Steamboat Springs The 9.6 percent increase in health insurance for RE-2 school district employees is nothing compared to the 88 percent increase in property insurance figured into the 2000/2001 budget.
"It's appalling," School Board member Millie Beall said.
According to district finance director Dale Mellor, the increase will amount to approximately $50,000 more than last year's property insurance bills.
The Steamboat Springs School District has been insured through Alpine Insurance Agency since the early 1980s, agency owner Mike Bird said.
"It's my understanding that we've been going to Bird for all this time because he has the best rates in town," Mellor said.
Before receiving the official 88 percent increased rates from Bird, Mellor was under the impression that the hikes would be more in the ball park of a 30 percent increase.
"Before I make any more comments, I need to talk to (Mike Bird)," he said. "I have no idea why the rates are so high."
"I really didn't have any idea just how high the increases would be," Bird explained. "I told Dale (Mellor) 30 percent just to demonstrate that the increase wouldn't be minor it wouldn't be in the area of a 5 or 10 percent increase.
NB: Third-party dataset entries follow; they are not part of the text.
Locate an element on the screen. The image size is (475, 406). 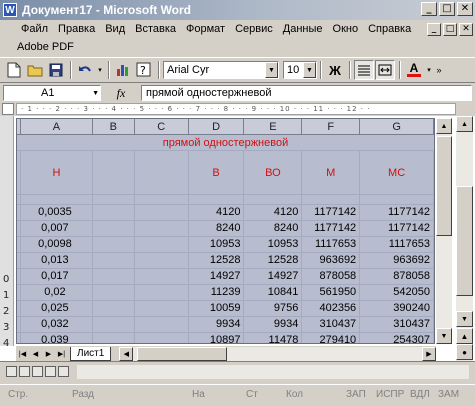
horizontal-scroll-thumb is located at coordinates (182, 354).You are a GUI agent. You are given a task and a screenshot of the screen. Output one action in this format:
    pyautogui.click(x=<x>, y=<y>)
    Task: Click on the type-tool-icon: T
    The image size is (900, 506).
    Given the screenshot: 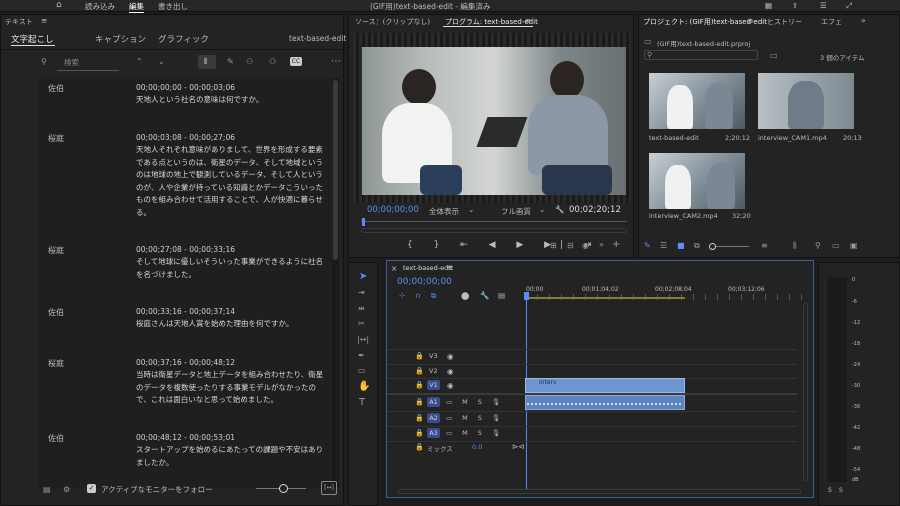 What is the action you would take?
    pyautogui.click(x=362, y=402)
    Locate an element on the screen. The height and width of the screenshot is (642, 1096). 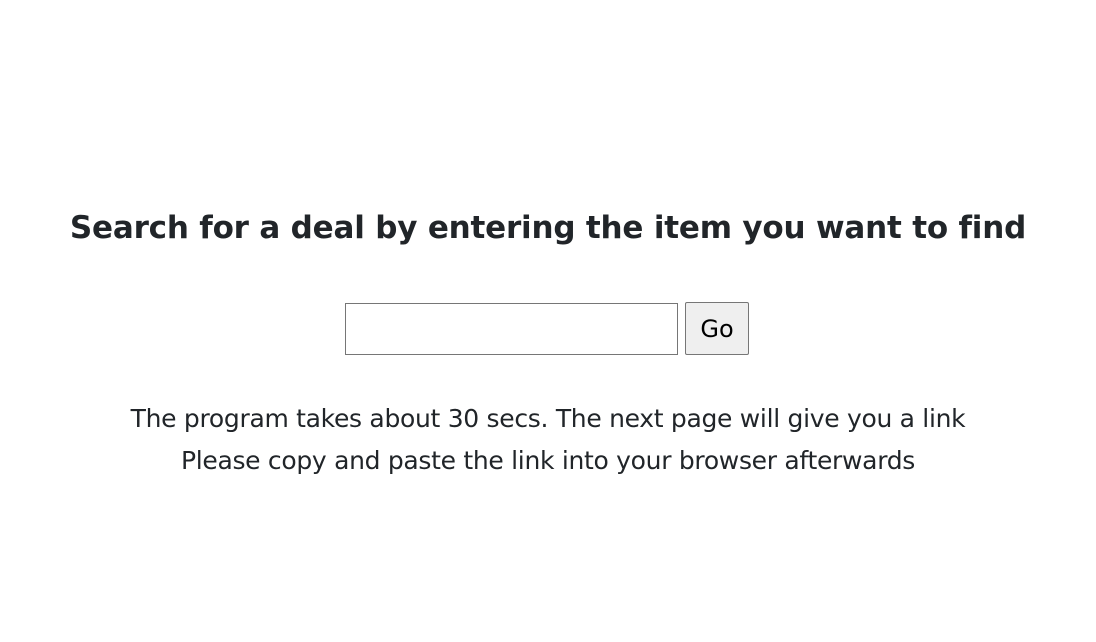
search-form: Go is located at coordinates (550, 328).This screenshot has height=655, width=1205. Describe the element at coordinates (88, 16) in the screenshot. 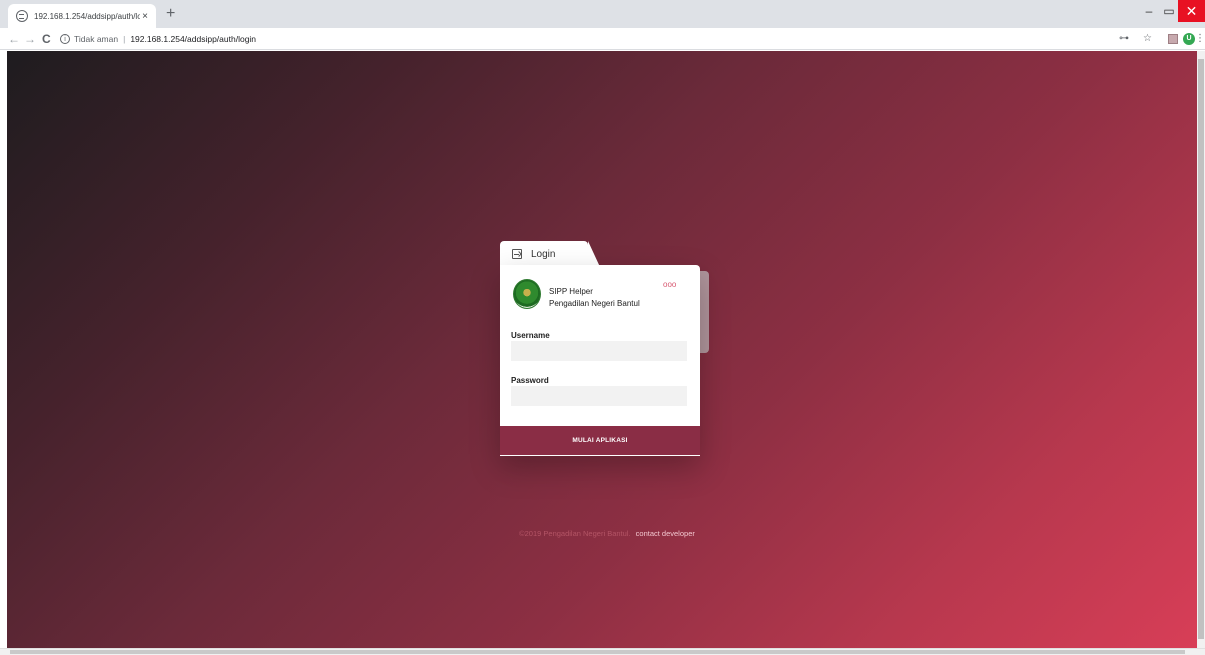

I see `tab-title: 192.168.1.254/addsipp/auth/logi` at that location.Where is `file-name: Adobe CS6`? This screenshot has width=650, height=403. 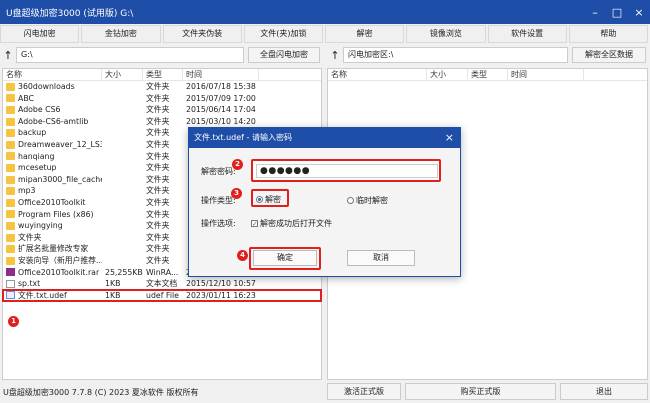 file-name: Adobe CS6 is located at coordinates (40, 110).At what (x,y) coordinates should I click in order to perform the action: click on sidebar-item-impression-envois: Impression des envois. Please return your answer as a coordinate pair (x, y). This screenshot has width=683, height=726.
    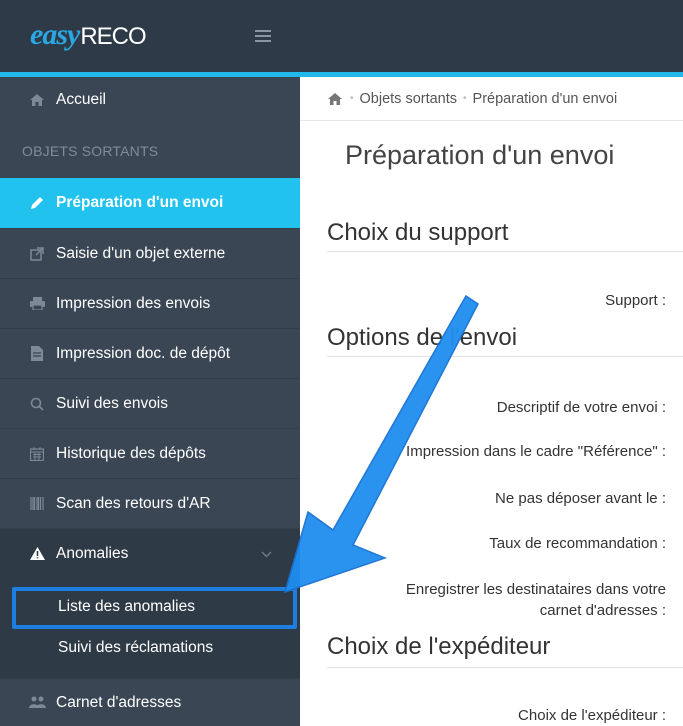
    Looking at the image, I should click on (150, 303).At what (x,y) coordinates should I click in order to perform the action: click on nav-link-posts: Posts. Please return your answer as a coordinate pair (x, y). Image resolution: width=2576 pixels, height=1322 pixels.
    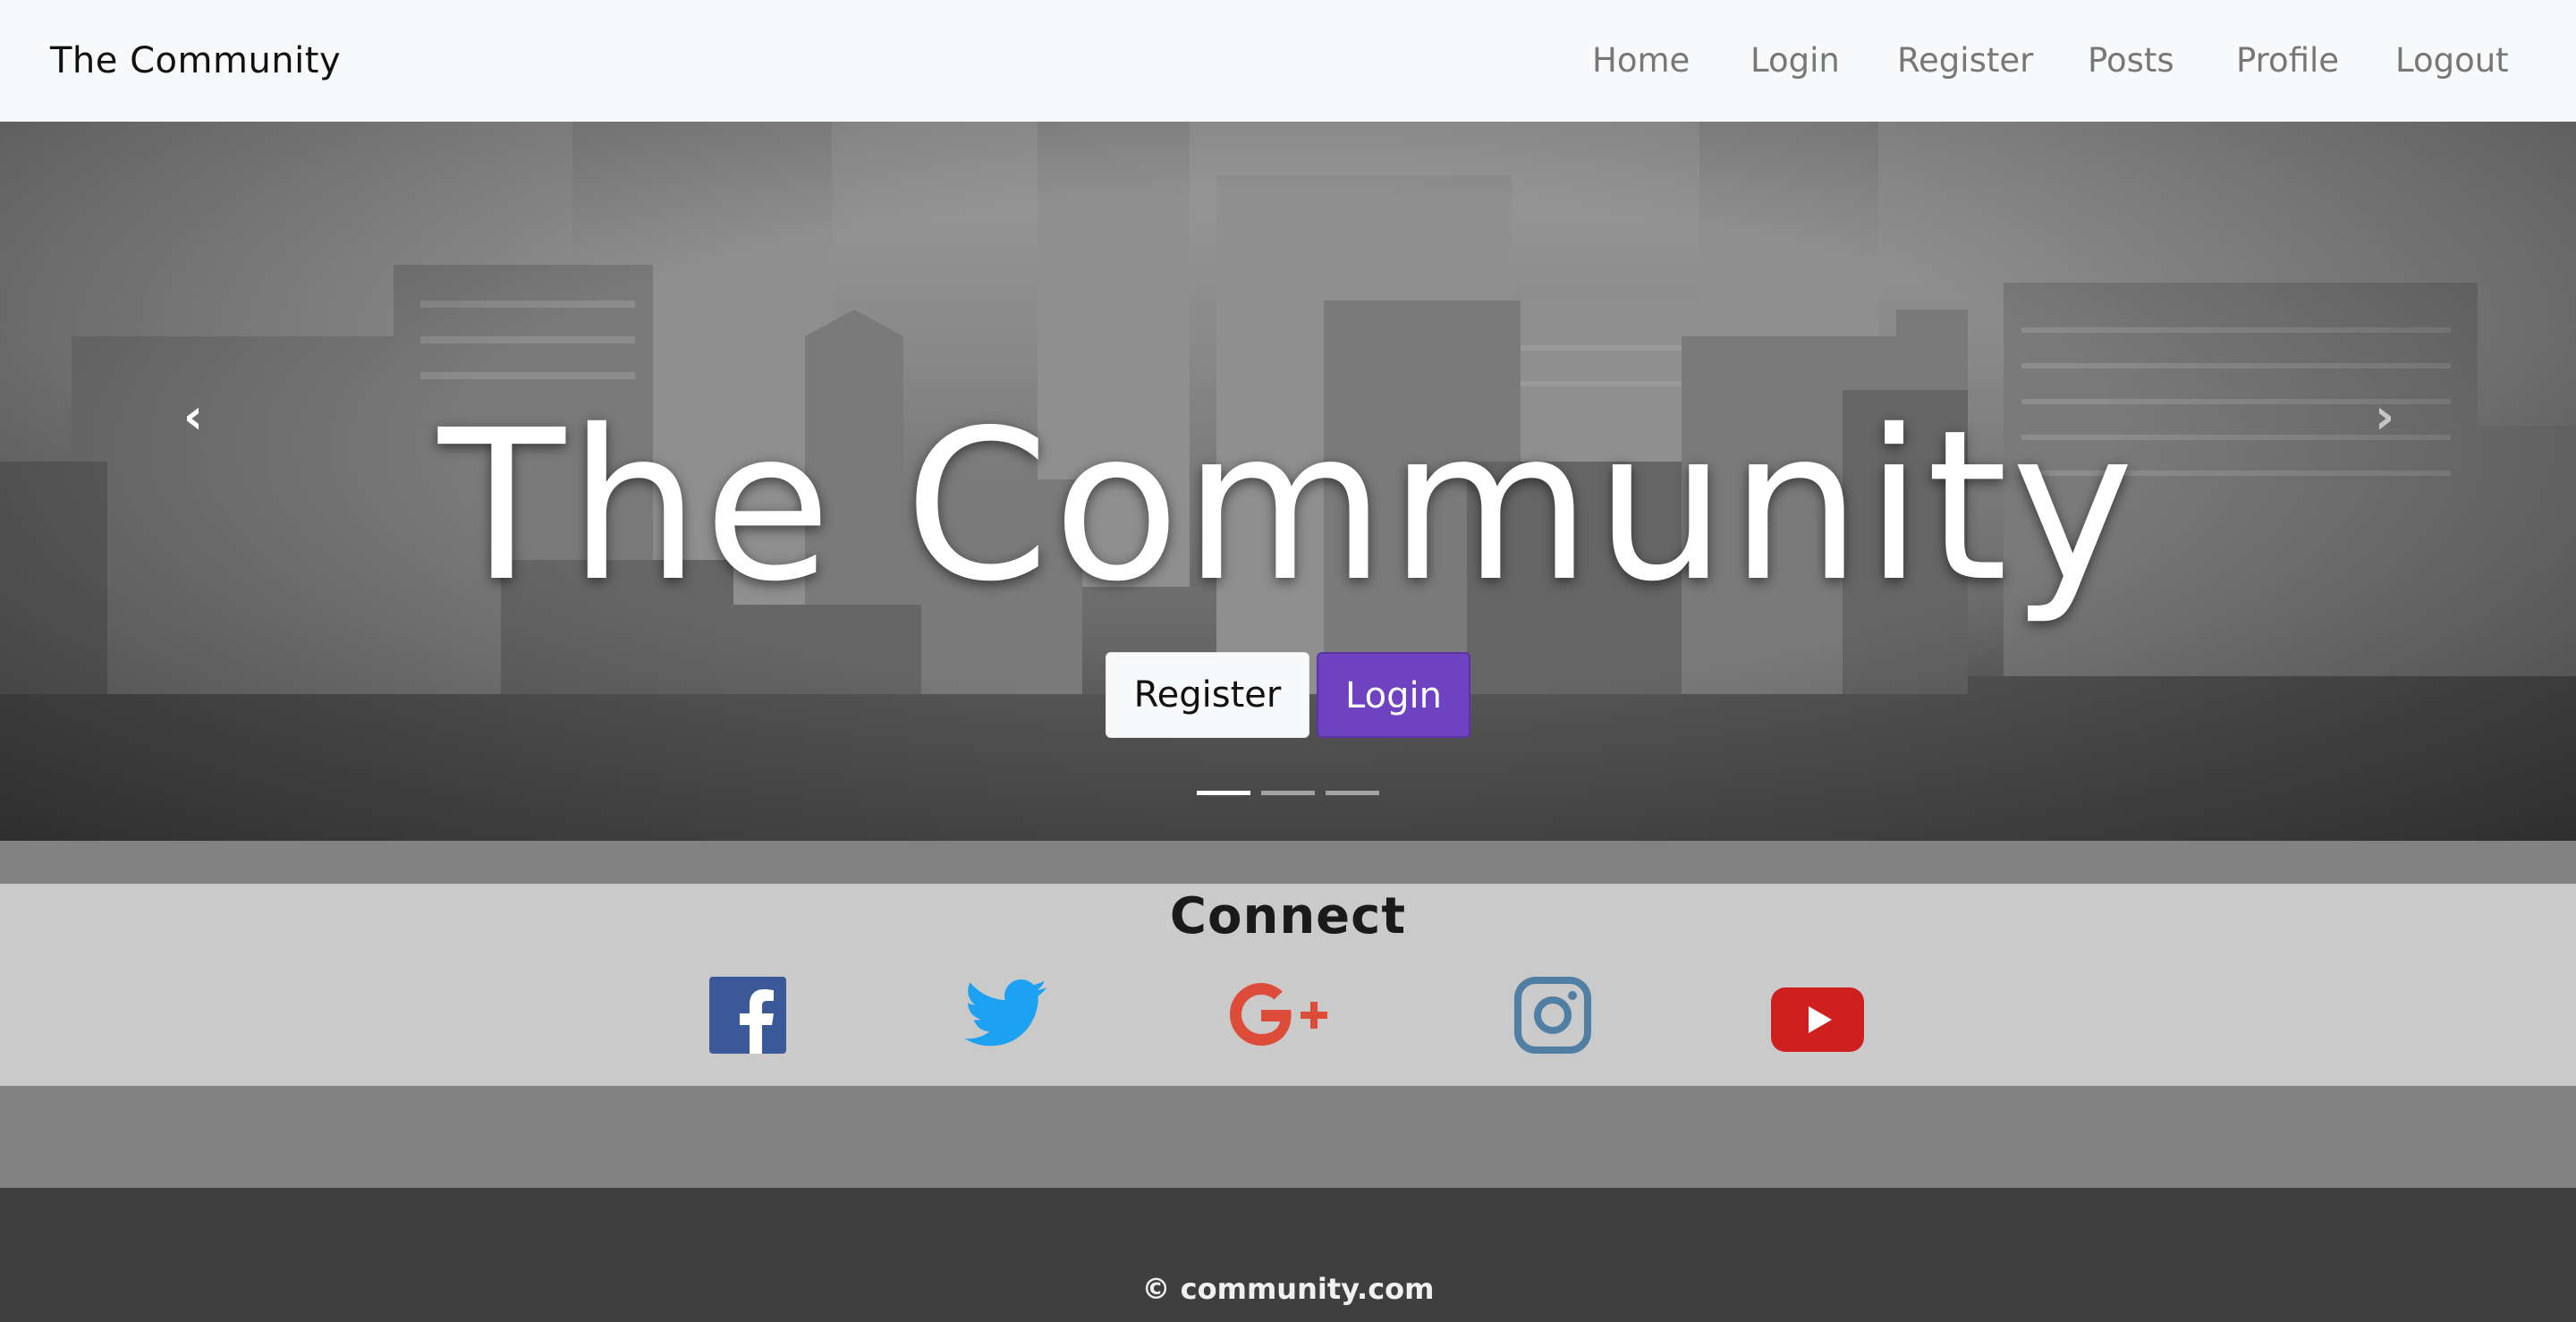
    Looking at the image, I should click on (2131, 61).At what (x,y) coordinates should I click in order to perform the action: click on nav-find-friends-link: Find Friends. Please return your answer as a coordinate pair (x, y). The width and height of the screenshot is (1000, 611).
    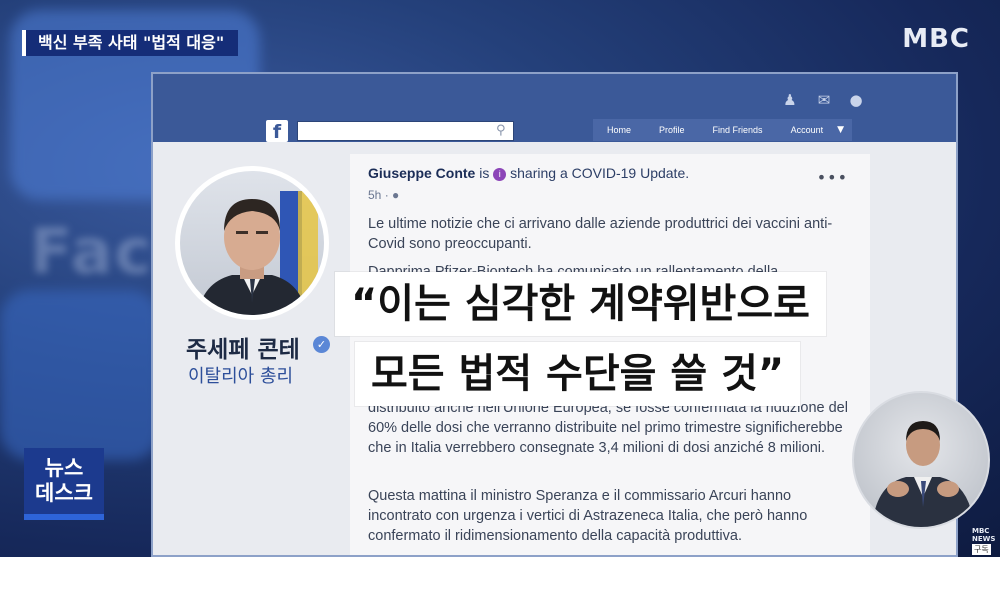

I pulled it out of the air.
It was not meant in any way to convey an official 30 percent increase."
Although Mellor wasn't sure why the rates increased so much since last year, he said some accidents on school property last year are part of the reason for the higher costs.
"There was a student who fell off a slide at Strawberry Park last year, another student who cut off his thumb in shop class," Mellor said.
As a rule, whatever the type of insurance, when premiums increase as drastically as 88 percent, it's because of highly unprofitable experiences from the standpoint of the insurance company, Bird explained.
Bird was not able to comment further on the specifics of what may have been "unprofitable experiences" due to his confidentiality obligation as an insurer.
"Rate increases have been very minimal until this year," Simms said.
School Board member Paul Fisher reminded the Board that there really isn't time to go out for bids on better rates for this year, because the 2000-2001 budget must be approved by Friday.
In spite of the property insurance hikes, which includes insurance for almost everything except automobile insurance, Bird said, and despite additional hikes in health insurance and a 30 percent increase (approximately $20,000) in natural gas costs, the Board unanimously adopted the budget at Monday night's School Board meeting.